We want to show that given a smoothed spooling graph, we need at least $R$ rounds for flooding to complete with some probability. Then we can say that flooding has a $\Omega(R)$ smoothed lower bound. For the flooding to last at least $R$ rounds, we want to show that it is likely that in the first $R-1$ rounds at least one node will not yet have received the message. A node $v$ can learn the flooded message in one of the following ways in round $r$:
  1. $v$ is numbered $r+1$ and will therefore learn the message from the node numbered $r$,
  2. there is a smoothed edge between some node in the left star and $v$ in the right star,
  3. $r+1$ knows the message and $v$ is in the right star.
If case $(1)$ occurs, we don't really mind, since only a single node will learn the message that round. This cannot be avoided and all nodes $x\in[1, R]$ will learn the message in this way. 

On the other hand, if case $(3)$ occurs even once, say in round $r$, then we know that by the end of round $r$ all nodes will have learned the message. Thus case $(3)$ is said to fail if it occurs even once.

If case $(2)$ happens too often, then we risk all nodes in the right star learning the message. Thus we say that case $(2)$ fails if more than $R$ nodes learn the message in this way.

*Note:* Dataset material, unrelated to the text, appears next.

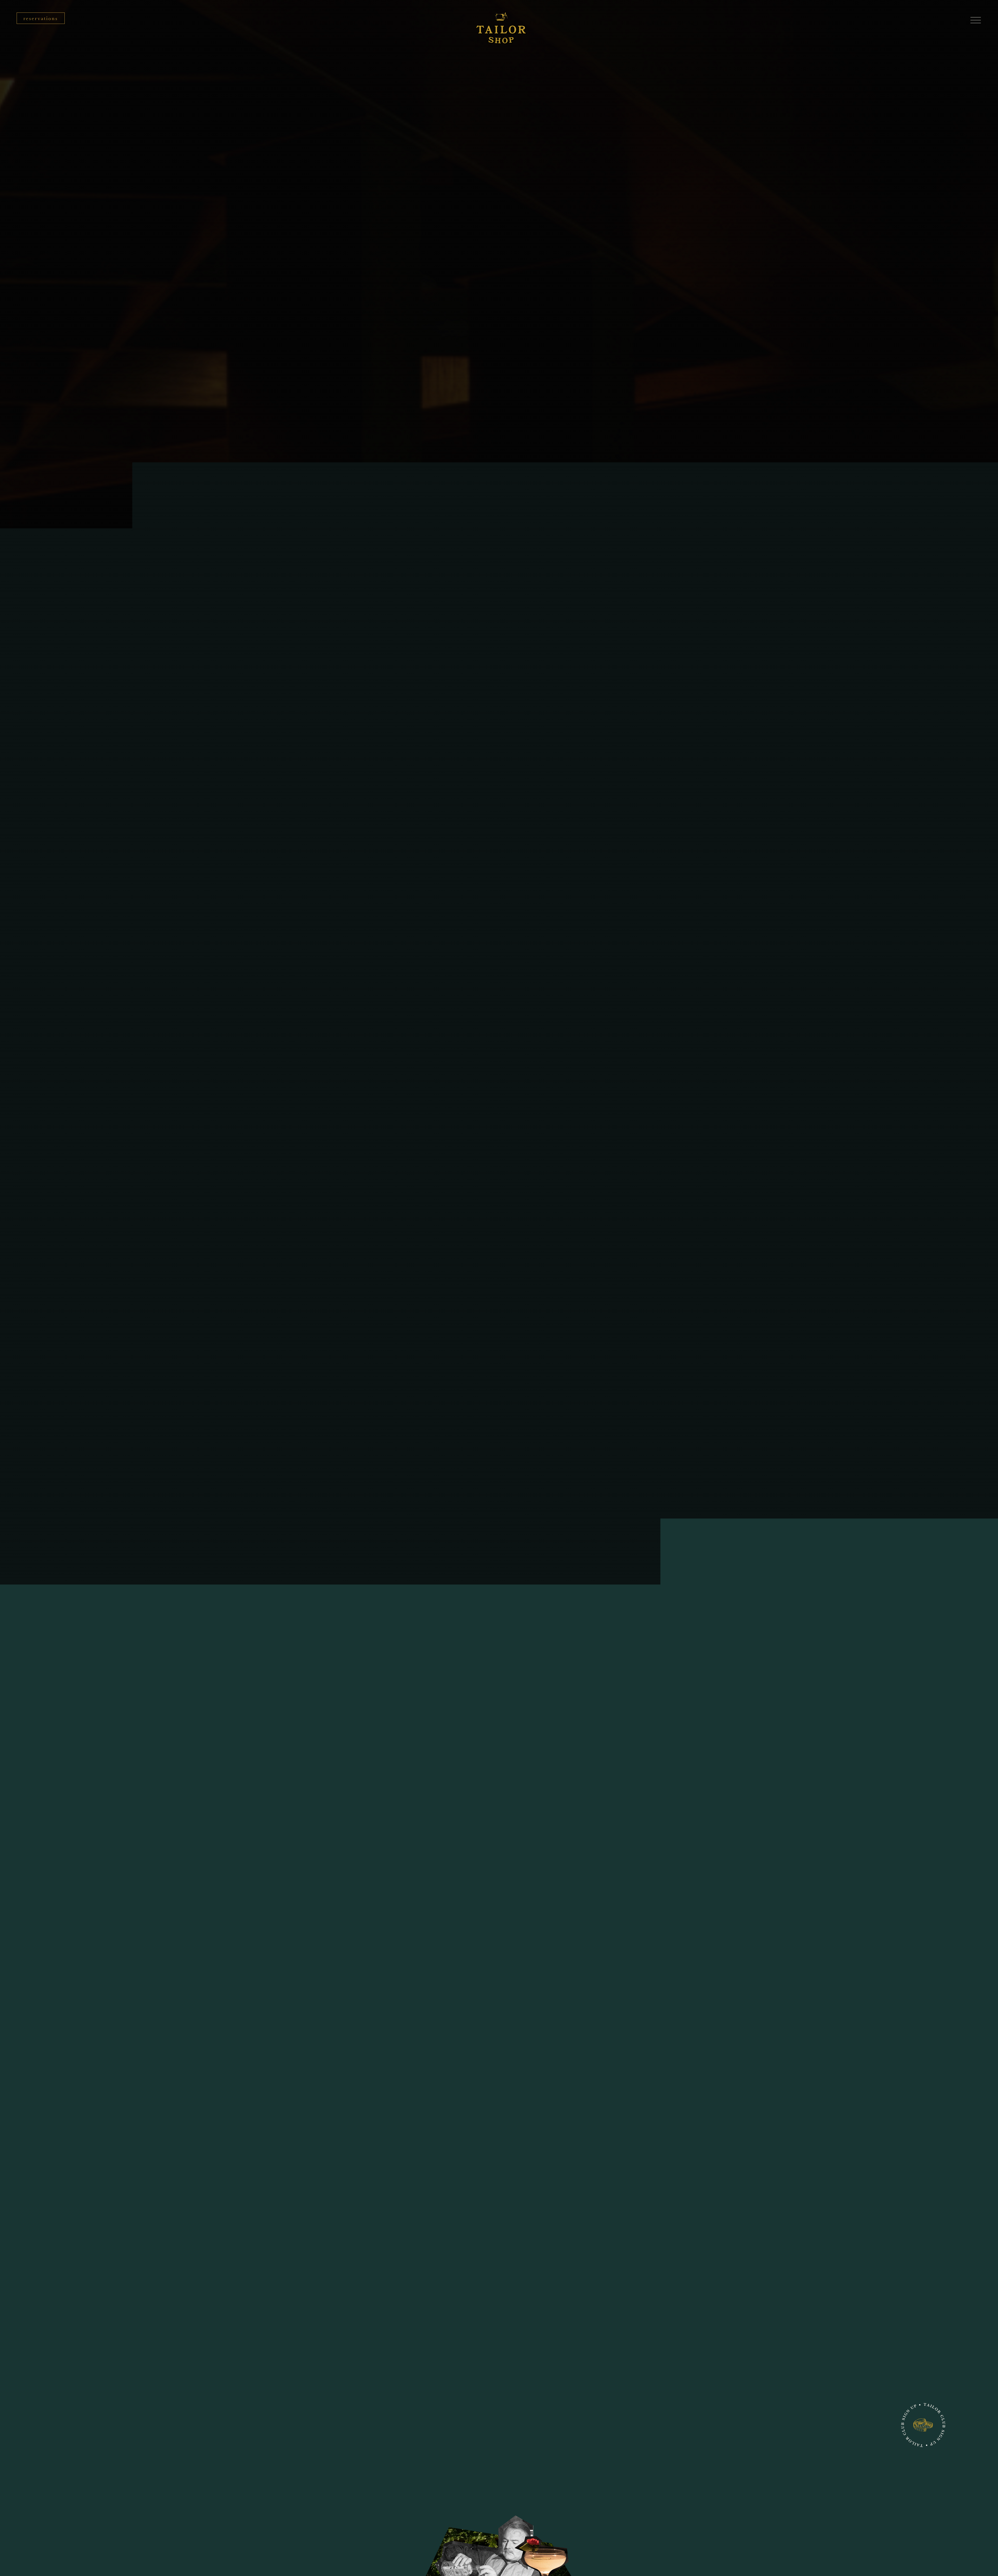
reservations (40, 18)
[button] (976, 18)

We must be careful to eventually pick an $R$ which satisfies $2R<n$ for sufficiently large $n$, so that at least one node will not have received the message if case $(2)$ does not fail.

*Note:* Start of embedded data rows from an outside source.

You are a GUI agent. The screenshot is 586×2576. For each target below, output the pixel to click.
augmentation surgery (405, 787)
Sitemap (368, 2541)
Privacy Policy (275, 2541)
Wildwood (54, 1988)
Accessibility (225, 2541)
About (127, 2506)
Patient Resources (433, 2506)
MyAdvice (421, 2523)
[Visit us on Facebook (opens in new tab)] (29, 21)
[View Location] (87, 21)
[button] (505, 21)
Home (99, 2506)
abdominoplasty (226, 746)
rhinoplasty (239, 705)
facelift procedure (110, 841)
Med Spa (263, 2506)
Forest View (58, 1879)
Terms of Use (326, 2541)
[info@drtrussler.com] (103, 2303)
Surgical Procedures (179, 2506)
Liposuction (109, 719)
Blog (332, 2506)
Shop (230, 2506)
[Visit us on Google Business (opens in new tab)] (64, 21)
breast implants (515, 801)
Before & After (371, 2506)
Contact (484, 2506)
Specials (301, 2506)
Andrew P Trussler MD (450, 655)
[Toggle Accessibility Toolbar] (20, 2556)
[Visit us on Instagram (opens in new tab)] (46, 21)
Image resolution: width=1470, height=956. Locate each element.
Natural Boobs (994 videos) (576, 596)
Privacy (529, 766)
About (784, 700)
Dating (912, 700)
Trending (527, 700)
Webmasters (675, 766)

Let's try to upper bound the probability that $(3)$ happens in the first $R-1$ rounds.

Obs 1: For $(3)$ to happen, we need some node numbered $x\in[1, R]$ to learn the message early (i.e. in a round $r<x-1$) via a smoothed edge.

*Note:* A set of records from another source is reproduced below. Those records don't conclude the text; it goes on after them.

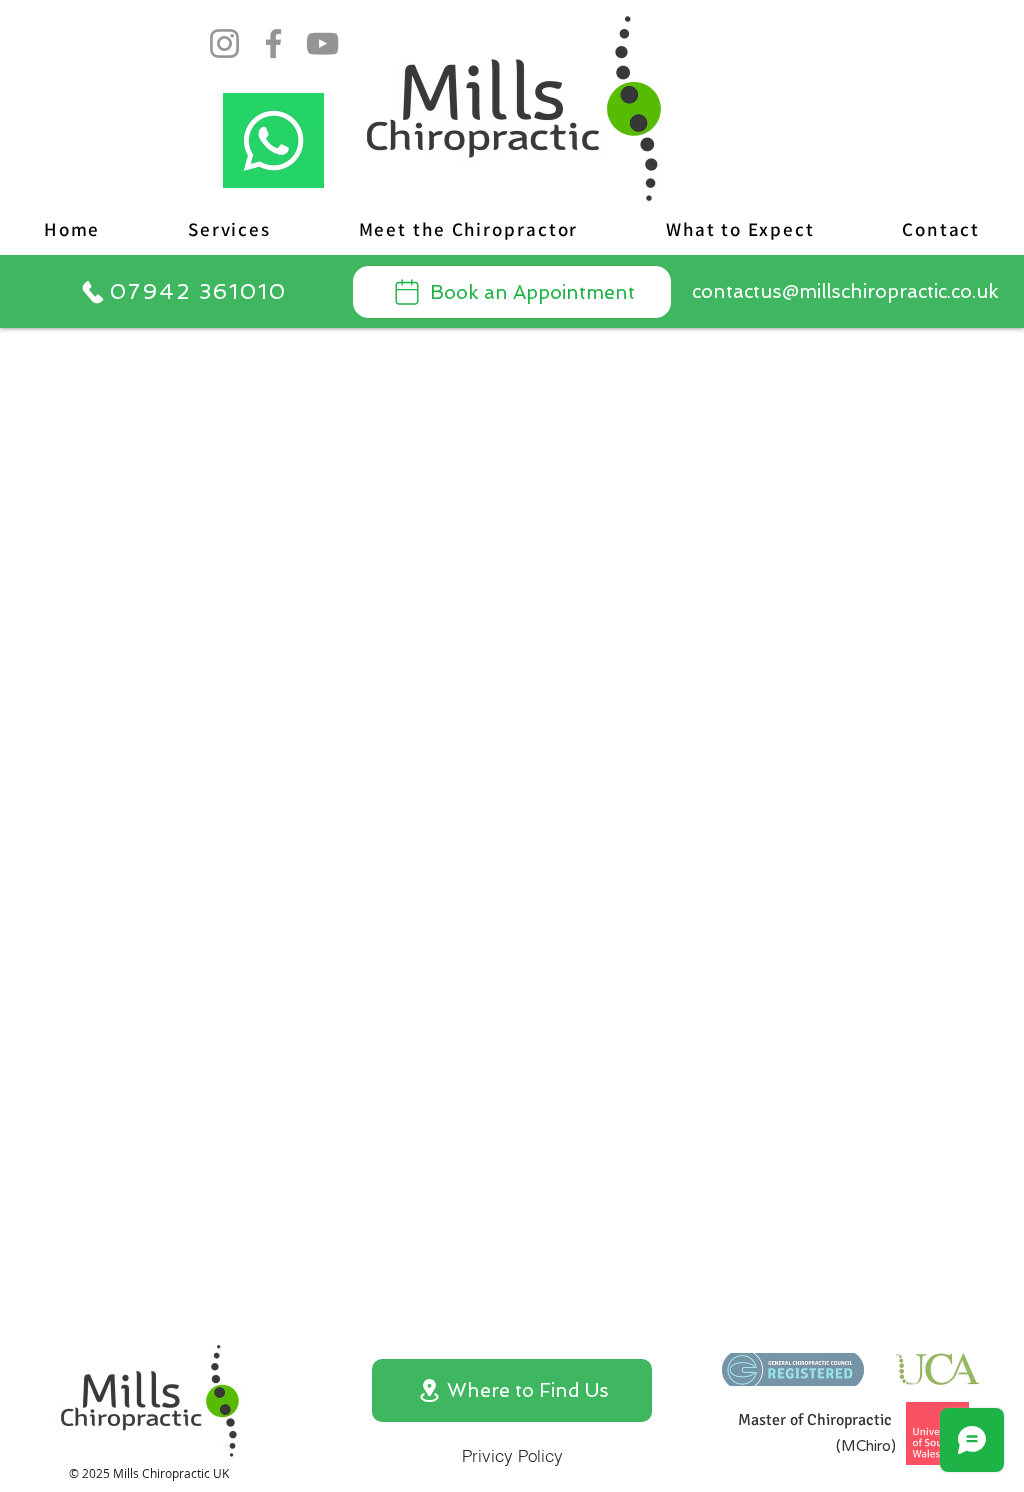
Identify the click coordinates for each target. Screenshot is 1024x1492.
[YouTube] (322, 43)
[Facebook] (273, 43)
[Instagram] (224, 43)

Consider each round $r<R$ where case $(2)$ and $(3)$ have not failed yet. Then we define the set $S$ to be the set of edges between a node in the left star (has the message) to a node in $[r+2, R]$. Note that $|S|=O(R^2)$.

We use the following lemma (discussed in previous blog post) to help us bound the probability that a smoothed edge as described in observation $1$ is added. 

Lemma 1: There exists constant $c_3 > 0$ such that the following holds. Consider any graph $G = (V, E)\in\text{allowed}(\mathcal{G}_{\text{conn}})$. Consider also any set $S$ of edges and smoothing value $k \leq n/16$ such that $S \cap E = \emptyset$. Then with probability at most $c_3k|S|/n^2$ , the $k$-smoothed graph $G'$ of $G$ contains an edge from $S$.

Thus, the probability of adding an edge between a node with the message and a node $x$ as described in observation $1$ is $\leq c_3k|S|/n^2=O(kR^2/n^2)$. We then take a union bound over the $R$ rounds, so that the probability of $(3)$ occurring is $O(kR^3/n^2)$. If we let $R=\alpha n^{2/3}/k^{1/3}$ for some $\alpha\leq 1$, then we get $O(\alpha^3)$, which for sufficiently small $\alpha$ is at most $1/4$. 

Note also that for sufficiently large $n$, we have $2R=2\alpha n^{2/3}/k^{1/3} < n$, which was mentioned above to be necessary.

Now we want to upper bound the probability of case $(2)$ failing, i.e. the probability that more than $R$ nodes learn the message by case $(2)$. If we get the expected number of nodes learning the message by case $(2)$ over the $R-1$ rounds, then we can use Markov's inequality to upper bound the probability of case $(2)$ failing.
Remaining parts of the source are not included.